Trump-Anwalt David Schoen wies in seinen Ausführungen den Vorwurf zurück, Trump habe in seiner Rede vor der Kapitol-Erstürmung am 6. Januar zu Gewalt aufgerufen. Seine Aufforderung an seine Anhänger zu "kämpfen" sei nicht wörtlich gemeint gewesen.

Schoen spielte ein Video mit früheren Äußerungen zahlreicher demokratischer Politiker vor, in denen sie das Wort "kämpfen" und "Kampf" in einem politischen Kontext verwenden. "Das ist ein Wort, das Menschen benutzen", sagte der Anwalt.

Die demokratischen Ankläger hatten am Donnerstag ihre Beweisführung gegen Trump abgeschlossen.
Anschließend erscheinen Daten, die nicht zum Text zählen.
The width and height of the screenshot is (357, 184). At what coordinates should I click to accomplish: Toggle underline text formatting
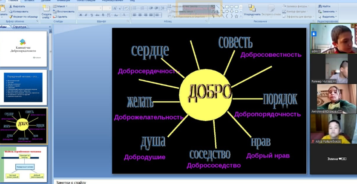(x=91, y=15)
Sie machten den Ex-Präsidenten direkt für die Erstürmung des Kapitols verantwortlich und forderten den Senat zu einem Schuldspruch wegen "Anstiftung zum Aufruhr" auf.

Trumps Anwälten standen zwar ebenfalls zwei Tage für ihre Ausführungen zu, sie wollten sich aber auf wenige Stunden beschränken. Der Prozess könnte noch am Wochenende oder Anfang kommender Woche enden.

Eine Verurteilung Trumps gilt allerdings als nahezu ausgeschlossen. Für die für einen Schuldspruch notwendige Zweidrittelmehrheit müssten mindestens 17 Senatoren der Republikaner gemeinsam mit den 50 Demokraten stimmen. Bislang haben aber nur wenige Republikaner zu erkennen gegeben, dass sie gegen den bei weiten Teilen der Partei und der Basis nach wie vor sehr populären Trump stimmen könnten.